The State Water Resources Control Board took final action on emergency regulations designed to achieve an overall 25 percent reduction in potable urban water use across California. The regulations are designed to address a relentless four-year drought and mark the first time in the state’s history for such action. The impacts for residents, businesses, industries and public institutions will be felt across the entire state.

Draft versions of the regulations drew hundreds of comment letters, many containing criticism about the magnitude and structure of the restrictions. Nonetheless, the Board left intact nearly all of the tough provisions and adopted the final regulations May 5 after a 10-hour public hearing. The regulations include mandatory potable water production restrictions of up to 36 percent for many water suppliers. The regulations next will be submitted to the state Office of Administrative Law, which has 10 days to approve or deny them. If approved, the regulations would take effect immediately and run through February 2016.

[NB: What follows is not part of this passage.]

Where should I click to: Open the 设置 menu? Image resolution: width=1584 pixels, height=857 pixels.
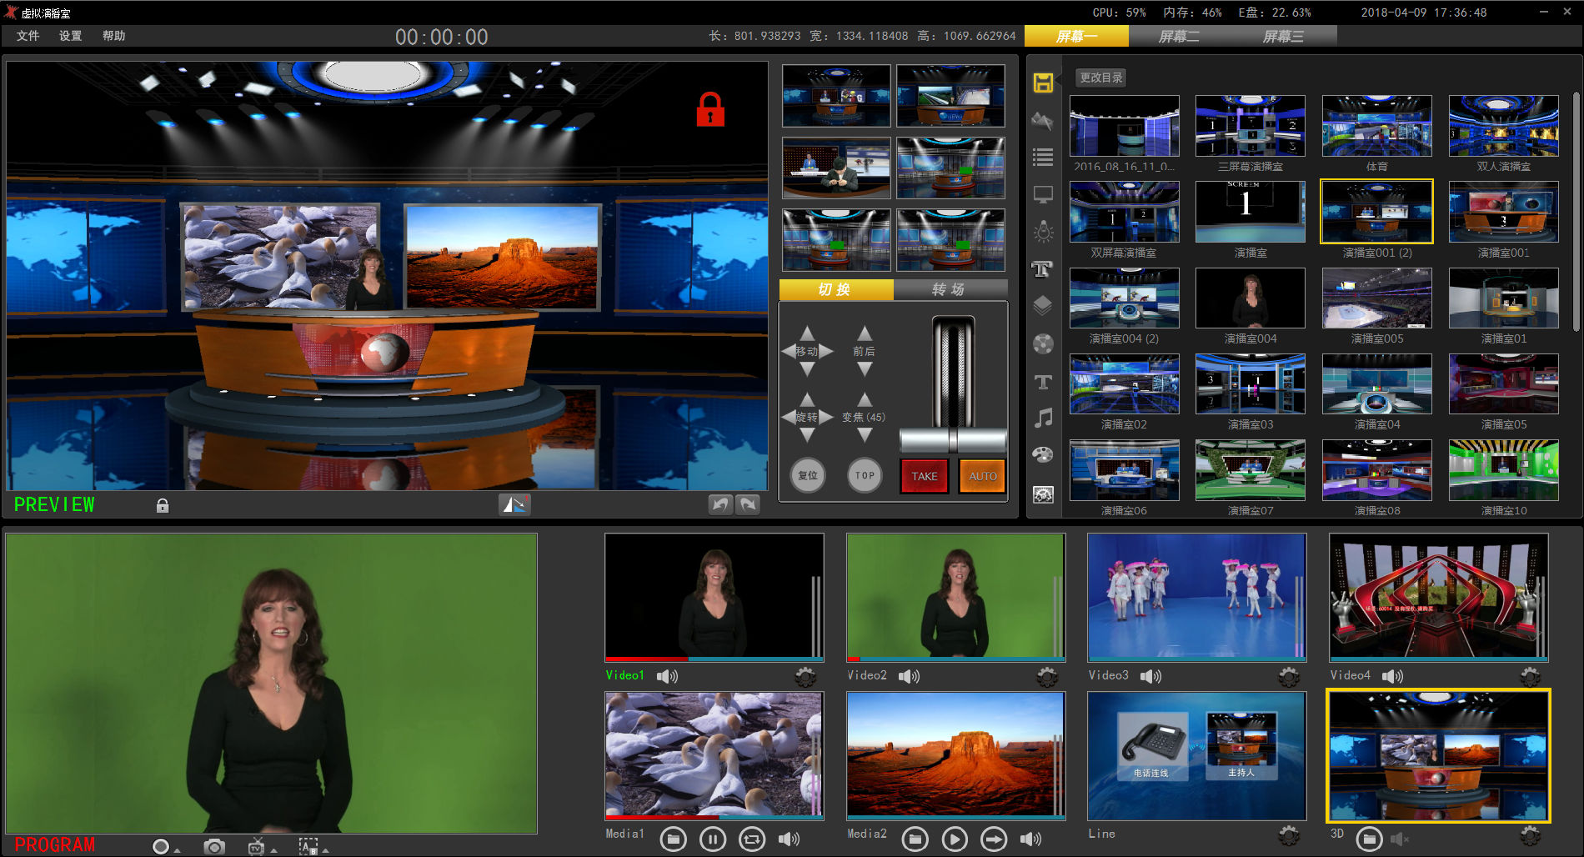tap(70, 36)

The historic regulations implement provisions contained in an Executive Order issued by Gov. Jerry Brown on April 1 to address the drought. The Board moved swiftly to implement several provisions in the Order by issuing a draft conceptual framework April 7, draft regulations April 18 and revisions to the regulations on April 28. The process drew nationwide attention.

Under the regulations, the state’s 411 “urban water suppliers” must achieve assigned water savings targets that collectively would result in a 25 percent reduction in potable urban water production across the state. “Urban water suppliers” are defined as those serving more than 3,000 customers or delivering more than 3,000 acre feet of water per year (but not suppliers functioning solely in a wholesale capacity). The emergency regulations include a tiering framework designed to place the greatest conservation demands on those agencies with the highest residential gallons per capita/per day water usage. The nine tiers have conservation standards ranging from 4 percent to 36 percent. Urban water suppliers are assigned to the tiers based on three months of summer residential gallons per capita/per day water usage data (July through September of 2014).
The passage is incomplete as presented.